__Goals__
A - Reproduce the spreadsheet chunk schema word for word, everything from "30. ChartSeriesChunk" down to "polynomial / etc.".
B - Write the next part of the spreadsheet chunk schema, picking up right after its last line.

__Text passage__
** Begin **

Visual — Charts — priority: must/should

29. ChartChunk

One per embedded chart.

Field Type Description
sheet_name str Host sheet
chart_name str Chart title or generated name
chart_type str bar / line / pie / scatter / area / combo / waterfall / funnel / treemap / map / stock
title str | None Chart title text
x_axis str | None X-axis label
y_axis str | None Y-axis label
series list[dict] [{name, range}] for each data series
sheet_anchor str | None Top-left cell anchor
source_table str | None Source table if identifiable

30. ChartSeriesChunk

One per data series in a chart.

Field Type Description
chart_id str chunk_id of parent ChartChunk
series_name str | None Series legend name
source_range str | None Data range reference
series_type str | None Override type for combo charts
color str | None Series colour
trendline_type str | None linear / exponential / polynomial / etc.
trendline_formula str | None Trendline equation

31. ChartAnnotationChunk (priority: should)

Text boxes, callouts, and data labels on charts.

Field Type Description
chart_id str Parent chart chunk_id
annotation_type str data_label / callout / textbox
text str | None Annotation text
cell_ref str | None Linked cell
position dict | None Position metadata

Visual — Pivot Tables — priority: must/should

32. PivotTableChunk

One per pivot table.

Field Type Description
sheet_name str Host sheet
pivot_name str Pivot table name
source_range str | None Source data range
source_sheet str | None Source data sheet
row_fields list[str] Fields in row area
col_fields list[str] Fields in column area
value_fields list[dict] [{field, agg}] — value fields with aggregation
filter_fields list[str] Report filter fields
report_filter_values dict Active filter values

33. PivotFieldChunk

One per field in a pivot table.

** End **

__Data__
** Begin **

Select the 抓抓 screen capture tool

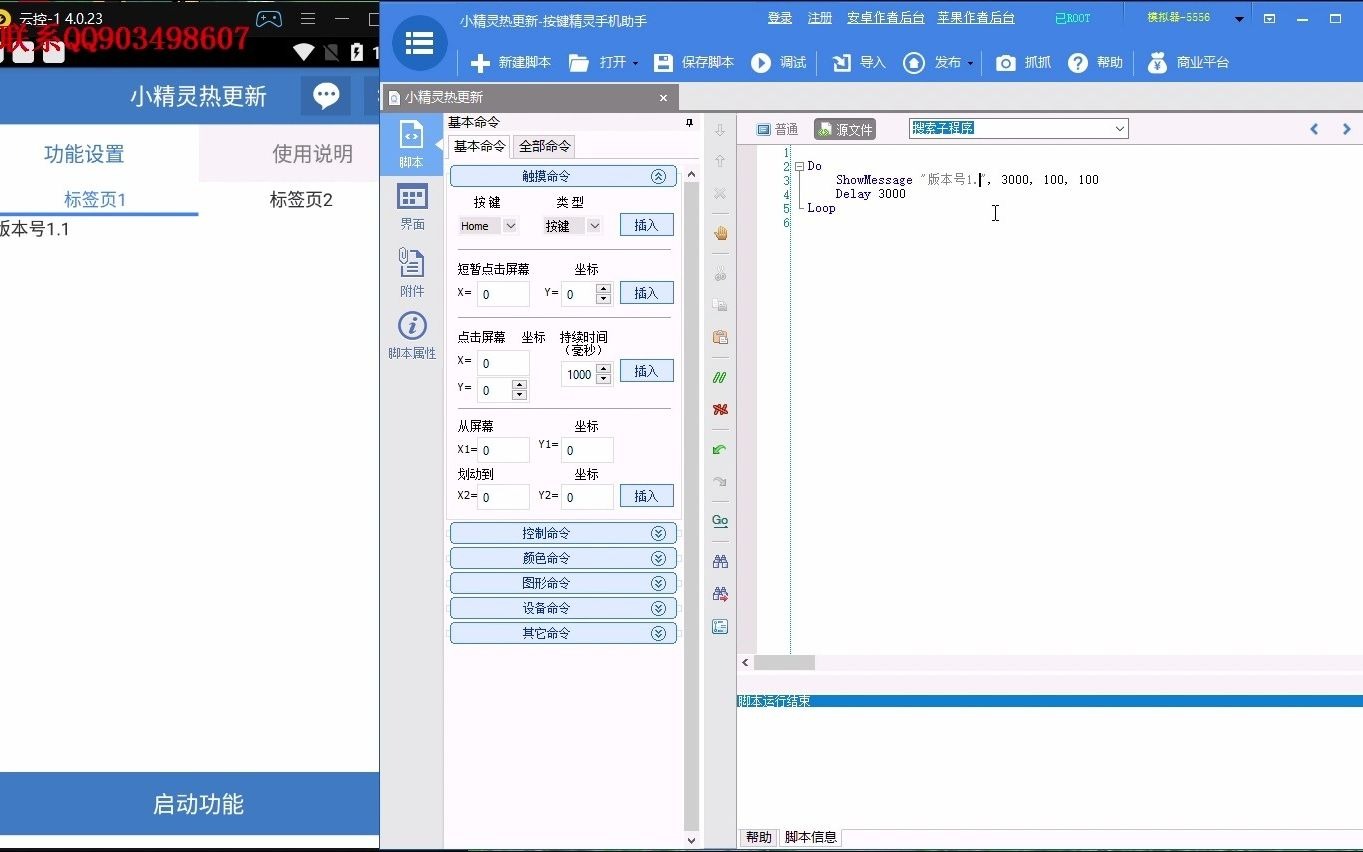click(x=1024, y=62)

** End **

__Answers below__
A -
30. ChartSeriesChunk

One per data series in a chart.

Field Type Description
chart_id str chunk_id of parent ChartChunk
series_name str | None Series legend name
source_range str | None Data range reference
series_type str | None Override type for combo charts
color str | None Series colour
trendline_type str | None linear / exponential / polynomial / etc.

B -
Field Type Description
pivot_id str Parent PivotTableChunk chunk_id
field_name str Field name
field_type str row / col / value / filter
agg_function str | None SUM / COUNT / AVERAGE / etc.
sort_order str | None asc / desc
subtotal_enabled bool Subtotals shown
grouped_by str | None Grouping interval

34. PivotCacheChunk (priority: should)

Pivot table cache metadata.

Field Type Description
pivot_id str Parent PivotTableChunk chunk_id
cache_range str | None Cached data range
last_refreshed datetime | None Last refresh timestamp
record_count int | None Number of cached records
unique_items_per_field dict[str, int] Unique value counts per field

35. SlicerChunk (priority: should)

Slicer objects connected to pivot tables or tables.

Field Type Description
sheet_name str Host sheet
slicer_name str Slicer name
field_name str | None Filtered field
connected_objects list[str] Connected pivot/table names
active_filters list[str] Currently selected filter values
style str | None Slicer style
sheet_anchor str | None Position anchor

36. TimelineChunk (priority: should)

Date timeline slicers.

Field Type Description
sheet_name str Host sheet
timeline_name str Timeline name
date_field str | None Date field being filtered
connected_pivots list[str] Connected pivot table names
active_period str | None Currently selected period
granularity str | None year / quarter / month / day

Visual — Other Objects — priority: should/nice

37. SparklineChunk (priority: should)

Mini in-cell charts.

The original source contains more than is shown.